= Beginning of Section =

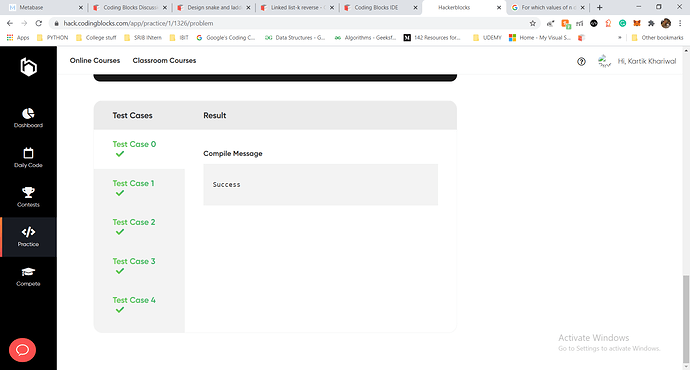The image size is (690, 370).
Task: Open Chrome three-dot menu
Action: (x=680, y=23)
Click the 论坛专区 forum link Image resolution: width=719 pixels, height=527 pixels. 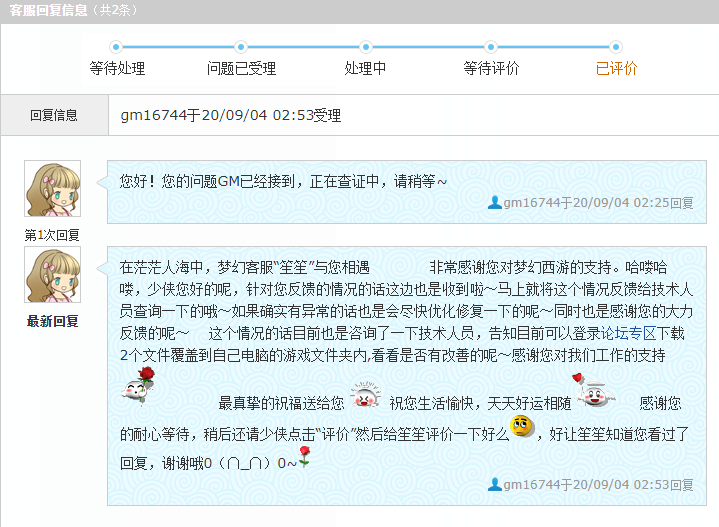click(628, 333)
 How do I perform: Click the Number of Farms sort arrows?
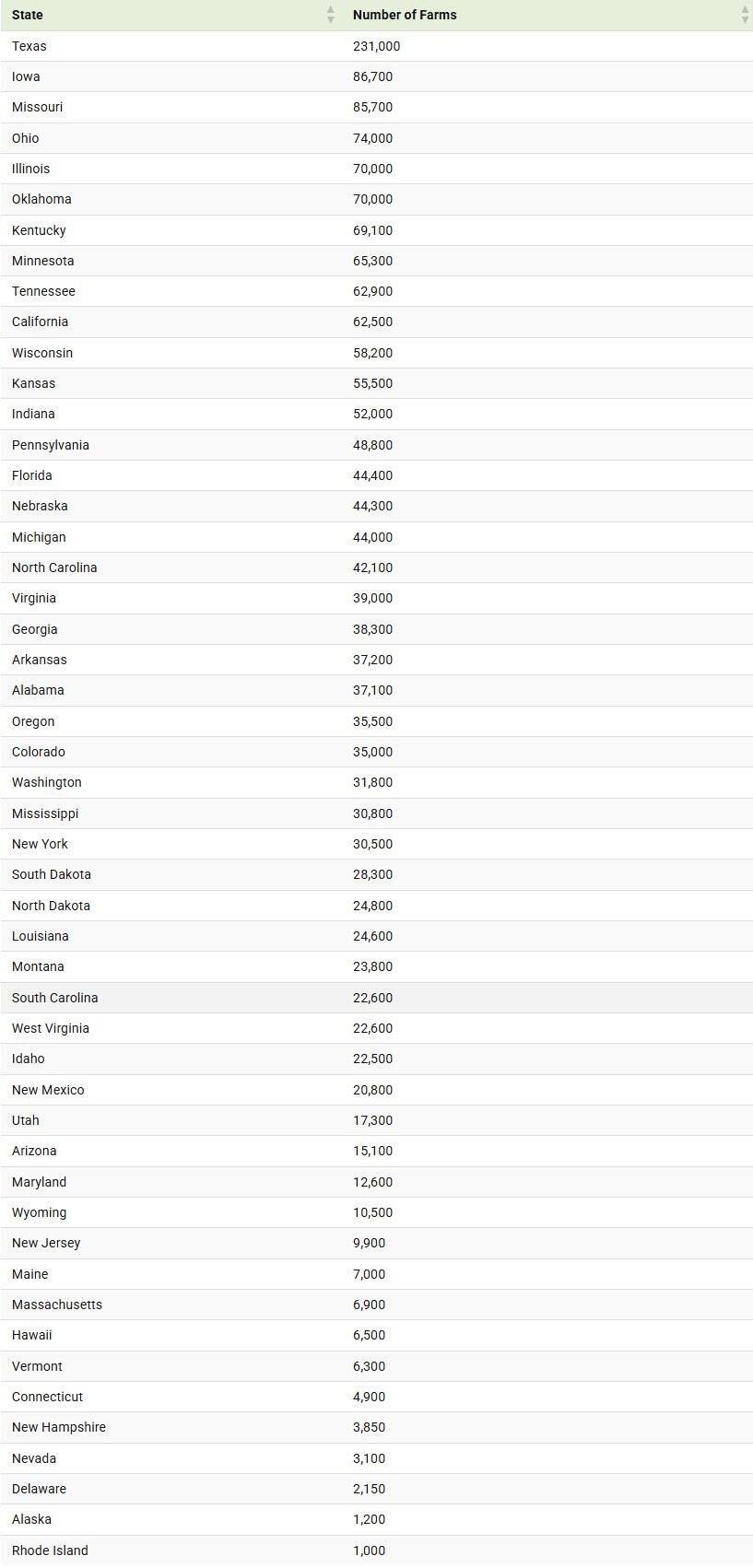745,15
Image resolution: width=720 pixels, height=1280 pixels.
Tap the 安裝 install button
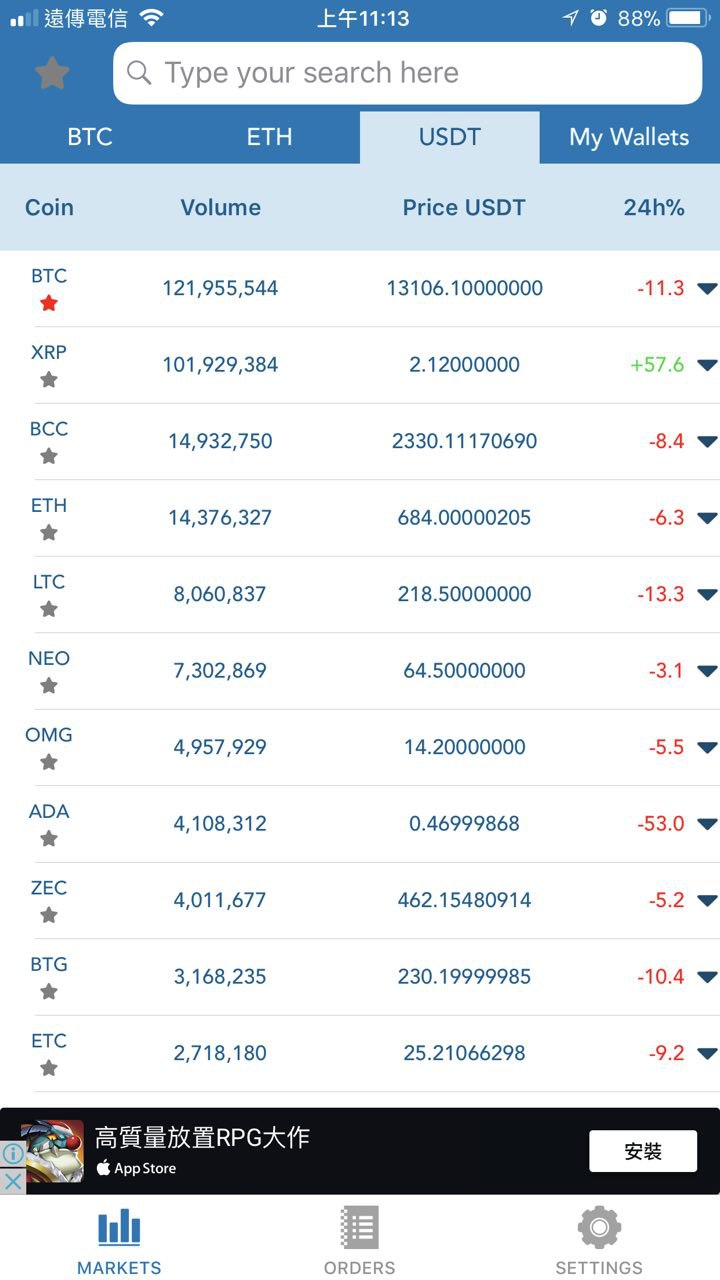pos(642,1151)
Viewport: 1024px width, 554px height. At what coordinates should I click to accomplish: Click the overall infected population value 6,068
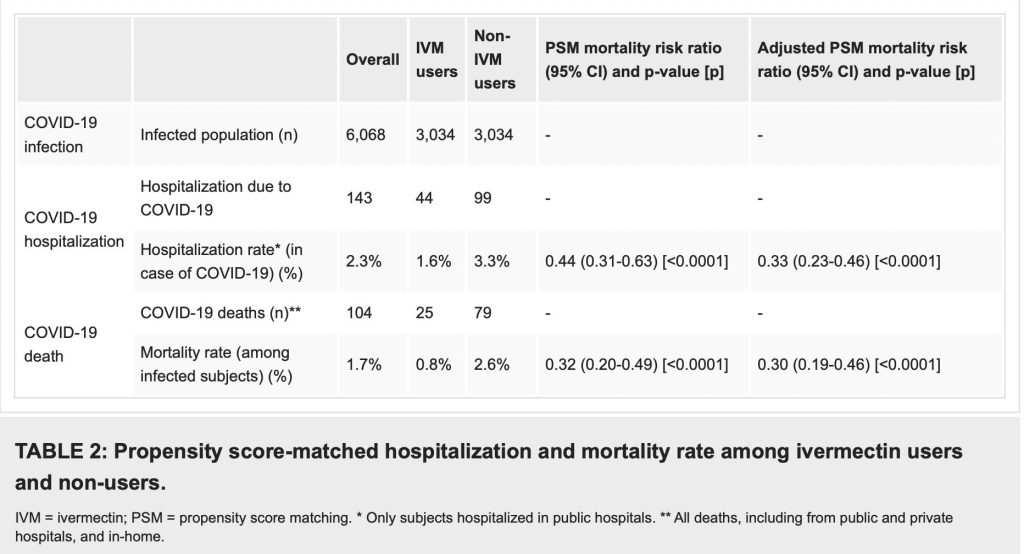[x=365, y=134]
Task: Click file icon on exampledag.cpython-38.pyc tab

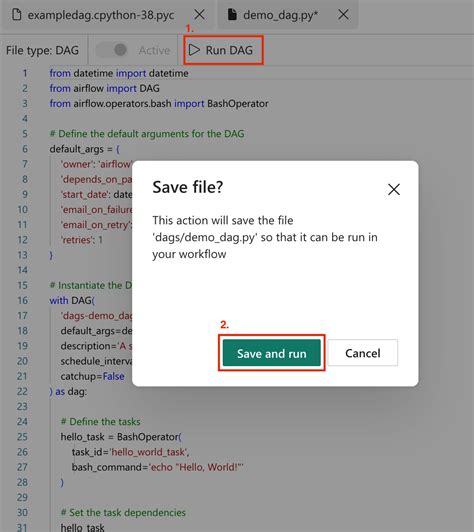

= End of Section =

_Task brief_:
Repeat word for word the lines from the one holding "Image resolution: width=720" through the last line of the listing above, including both ends. Drop the pictures.

_Worked solution_:
Image resolution: width=720 pixels, height=1280 pixels.
Tap the 安裝 install button
pos(642,1151)
Viewport: 1024px width, 554px height. At what coordinates should I click to accomplish: Click the overall infected population value 6,068
[x=365, y=134]
Task: Click file icon on exampledag.cpython-38.pyc tab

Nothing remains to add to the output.